The Disinherited (28 page)

Read The Disinherited Online

Authors: Steve White

Tags: #Science Fiction

There was much furtive exchanging of glances among the Implementers, and finally a Senior Assault Leader shuffled forward.

"Director," he began, still cringing out of habit, "we've followed your commands, and launched all ordered attacks against our fellow inferior beings of the Resistance. But now these
Marines
have landed from orbit. The word is that their elite units have got powered combat armor straight out of the Fourth Global War!"

"What of it?" Gromorgh's translator produced its usual expressionless Raehaniv. Inwardly, he was astonished. These worms were so terrified that their normal cravenness was in abeyance, overshadowed by something they feared more than the neurolash.

"Director, we're willing to face the Resistance, as we've shown. But if you send us out there now we'll be slaughtered! Send
them
!" He pointed at the cyborgs who flanked Gromorgh, bulking even huger than normal Korvaasha, the chamber's dim light reflected from their dully gleaming metal surfaces.

Gromorgh made a small gesture, and one of the cyborgs snapped up an arm that ended in a short tube tipped by a now-clenched grasping mechanism. Faster than sight, with terrible force, the tube telescoped itself out to three times its at-rest length and punched through the Senior Assault Leader's chest.

The Implementer tried to scream, but his opened mouth produced only a gout of blood. The cyborg rotated the tube, a kind of wet crunching sound was heard, and then the tube was yanked out, clutching the Implementer's heart in its metallic grasp.

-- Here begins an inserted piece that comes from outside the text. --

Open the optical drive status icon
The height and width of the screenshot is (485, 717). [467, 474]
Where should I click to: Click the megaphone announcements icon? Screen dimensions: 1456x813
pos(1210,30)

The cyborg held the heart on display for an instant, then flung it into the crowd of Implementers. It smacked one of them in the face before falling to the floor.

"Are there any further complaints or suggestions?" asked Gromorgh in the mechanical tones of his voder.

He waited until the chamber was clear—about five seconds—before turning and making his way to the elevator that took him down to the command center. The rest of the ruling council was there, observing the progress of the battle on a battery of screens.

"Well, Director," Lugnaath greeted him, "have you resolved the problem of your Implementers' insubordination?"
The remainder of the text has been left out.